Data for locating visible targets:
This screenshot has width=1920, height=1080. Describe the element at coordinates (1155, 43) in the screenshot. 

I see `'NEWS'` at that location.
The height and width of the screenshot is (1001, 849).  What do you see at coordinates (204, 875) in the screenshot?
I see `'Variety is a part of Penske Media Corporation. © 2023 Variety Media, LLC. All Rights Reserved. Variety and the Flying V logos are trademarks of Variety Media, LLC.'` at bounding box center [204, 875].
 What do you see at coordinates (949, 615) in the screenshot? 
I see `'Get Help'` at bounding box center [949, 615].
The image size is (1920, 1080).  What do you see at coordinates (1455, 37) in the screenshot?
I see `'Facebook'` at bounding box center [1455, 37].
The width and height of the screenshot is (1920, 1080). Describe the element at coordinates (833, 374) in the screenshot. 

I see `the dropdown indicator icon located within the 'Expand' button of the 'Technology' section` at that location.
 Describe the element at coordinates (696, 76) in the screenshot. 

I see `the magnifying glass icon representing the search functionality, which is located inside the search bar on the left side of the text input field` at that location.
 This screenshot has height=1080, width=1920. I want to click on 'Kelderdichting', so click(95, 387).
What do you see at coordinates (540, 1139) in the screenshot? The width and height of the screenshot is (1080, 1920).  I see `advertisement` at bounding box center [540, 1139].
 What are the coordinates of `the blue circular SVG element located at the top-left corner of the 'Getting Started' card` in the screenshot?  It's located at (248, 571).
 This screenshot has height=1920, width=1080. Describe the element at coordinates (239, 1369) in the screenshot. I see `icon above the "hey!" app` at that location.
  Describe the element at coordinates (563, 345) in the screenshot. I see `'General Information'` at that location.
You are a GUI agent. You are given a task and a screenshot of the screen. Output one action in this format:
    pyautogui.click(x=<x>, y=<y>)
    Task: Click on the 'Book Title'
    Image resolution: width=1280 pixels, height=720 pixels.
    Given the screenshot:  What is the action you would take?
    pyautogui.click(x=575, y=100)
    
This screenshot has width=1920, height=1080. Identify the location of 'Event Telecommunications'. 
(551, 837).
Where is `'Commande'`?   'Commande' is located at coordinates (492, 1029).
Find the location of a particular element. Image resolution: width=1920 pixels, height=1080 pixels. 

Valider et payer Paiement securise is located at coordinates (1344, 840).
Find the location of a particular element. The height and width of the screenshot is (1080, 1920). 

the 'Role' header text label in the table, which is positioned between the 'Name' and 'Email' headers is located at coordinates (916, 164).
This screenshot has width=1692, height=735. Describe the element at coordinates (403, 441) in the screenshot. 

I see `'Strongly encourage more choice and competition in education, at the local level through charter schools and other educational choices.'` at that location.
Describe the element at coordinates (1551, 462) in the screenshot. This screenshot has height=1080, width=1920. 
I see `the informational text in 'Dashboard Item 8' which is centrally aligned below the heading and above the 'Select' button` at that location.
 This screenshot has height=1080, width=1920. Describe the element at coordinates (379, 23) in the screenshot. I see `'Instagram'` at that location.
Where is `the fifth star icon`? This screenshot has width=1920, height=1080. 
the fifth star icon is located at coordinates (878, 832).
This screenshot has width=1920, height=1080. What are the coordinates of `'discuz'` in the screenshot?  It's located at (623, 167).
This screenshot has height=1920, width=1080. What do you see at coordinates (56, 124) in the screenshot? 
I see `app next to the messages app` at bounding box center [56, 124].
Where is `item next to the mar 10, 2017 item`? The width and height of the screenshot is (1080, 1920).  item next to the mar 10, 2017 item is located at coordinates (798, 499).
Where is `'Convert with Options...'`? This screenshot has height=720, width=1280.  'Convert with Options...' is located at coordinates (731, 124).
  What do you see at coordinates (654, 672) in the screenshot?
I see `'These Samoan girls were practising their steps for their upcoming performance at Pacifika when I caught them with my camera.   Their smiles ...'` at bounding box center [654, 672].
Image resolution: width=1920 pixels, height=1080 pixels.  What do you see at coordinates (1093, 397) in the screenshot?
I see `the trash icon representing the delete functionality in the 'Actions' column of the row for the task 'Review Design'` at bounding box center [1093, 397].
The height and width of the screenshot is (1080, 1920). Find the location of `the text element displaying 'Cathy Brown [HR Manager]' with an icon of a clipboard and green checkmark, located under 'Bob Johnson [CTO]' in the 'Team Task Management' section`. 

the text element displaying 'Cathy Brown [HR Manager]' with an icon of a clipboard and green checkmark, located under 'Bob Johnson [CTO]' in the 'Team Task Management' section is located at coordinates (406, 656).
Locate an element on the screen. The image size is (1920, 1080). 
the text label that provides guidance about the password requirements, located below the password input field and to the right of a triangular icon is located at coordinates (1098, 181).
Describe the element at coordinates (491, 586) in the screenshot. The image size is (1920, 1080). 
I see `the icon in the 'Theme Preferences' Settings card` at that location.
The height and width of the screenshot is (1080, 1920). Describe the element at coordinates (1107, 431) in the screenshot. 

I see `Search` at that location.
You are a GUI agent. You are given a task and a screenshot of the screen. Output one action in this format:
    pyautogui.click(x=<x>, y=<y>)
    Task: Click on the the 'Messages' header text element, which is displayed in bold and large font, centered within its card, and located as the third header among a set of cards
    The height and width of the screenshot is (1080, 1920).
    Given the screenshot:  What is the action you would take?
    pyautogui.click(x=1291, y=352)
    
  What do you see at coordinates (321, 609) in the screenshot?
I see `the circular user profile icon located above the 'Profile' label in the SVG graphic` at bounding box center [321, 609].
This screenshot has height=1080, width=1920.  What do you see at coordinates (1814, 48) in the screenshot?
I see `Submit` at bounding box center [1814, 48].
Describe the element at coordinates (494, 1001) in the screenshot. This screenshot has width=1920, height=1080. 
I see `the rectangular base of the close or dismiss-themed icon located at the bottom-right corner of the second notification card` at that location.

> [What is needed] Copy out the stretch of lines from the very first line above through the line that contains "center [204, 875].", both ends included, keeping each character unchanged.

> [The solution]
This screenshot has width=1920, height=1080. Describe the element at coordinates (1155, 43) in the screenshot. 

I see `'NEWS'` at that location.
The height and width of the screenshot is (1001, 849).  What do you see at coordinates (204, 875) in the screenshot?
I see `'Variety is a part of Penske Media Corporation. © 2023 Variety Media, LLC. All Rights Reserved. Variety and the Flying V logos are trademarks of Variety Media, LLC.'` at bounding box center [204, 875].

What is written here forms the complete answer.